An Iranian official prepares a noose for the execution of a man convicted of murder.
An Iranian official prepares a noose for the execution of a man convicted of murder.

“If Iran’s authorities maintain this horrifying execution rate we are likely to see more than 1,000 state-sanctioned deaths by the year’s end,” reported Said Boumedouha, deputy director of Amnesty International’s Middle East and North Africa program.

“Iran’s staggering execution toll for the first half of this year paints a sinister picture of the machinery of the state carrying out premeditated, judicially-sanctioned killings on a mass scale.”

Iran continued the executions through the holy month of Ramadan when Amnesty said at least four people were put to death.

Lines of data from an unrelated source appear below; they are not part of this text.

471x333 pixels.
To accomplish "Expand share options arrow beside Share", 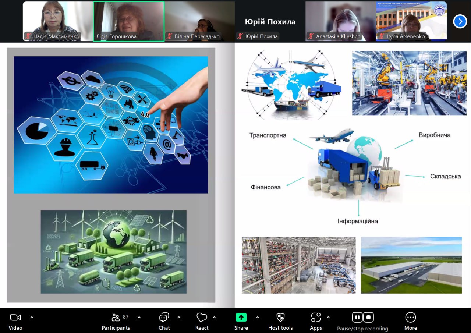I will coord(257,317).
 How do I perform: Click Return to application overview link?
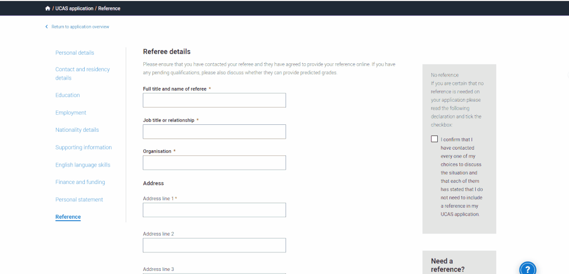click(x=80, y=27)
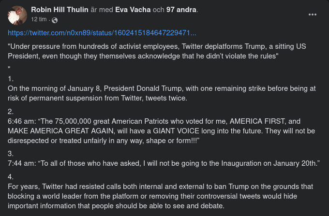The image size is (329, 216).
Task: Click the '7:44 am' Inauguration tweet text
Action: pos(164,163)
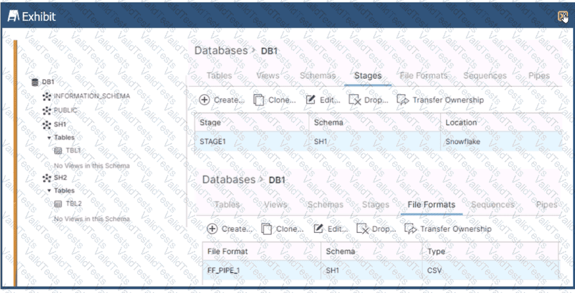This screenshot has height=293, width=575.
Task: Click the PUBLIC schema icon
Action: (47, 111)
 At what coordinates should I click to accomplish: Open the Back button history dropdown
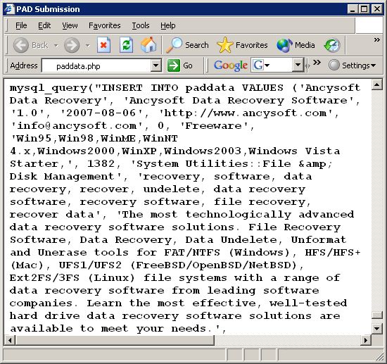click(x=56, y=46)
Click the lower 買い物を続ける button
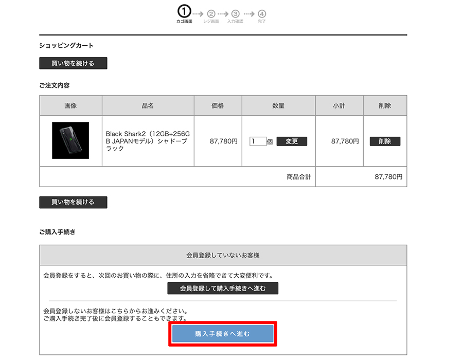 coord(73,202)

“The use of the death penalty is always abhorrent, but it raises additional concerns in a country like Iran, where trials are blatantly unfair,” Boumedouha said.

United Nations special rapporteur on Iran Ahmed Shaheed noted that 753 people were executed in 2014, a 12-year high.

Shaheed said most of the executions were for drug-related crimes, as well as adultery, sodomy and “vaguely worded national security offenses.”

Amnesty said Iran is disregarding international legal standards, which permit the death penalty only for the “most serious crimes.”

In June, Atena Daemi, an anti-death-penalty activist who was said to be carrying out peaceful protests, was sentenced to 14 years in prison.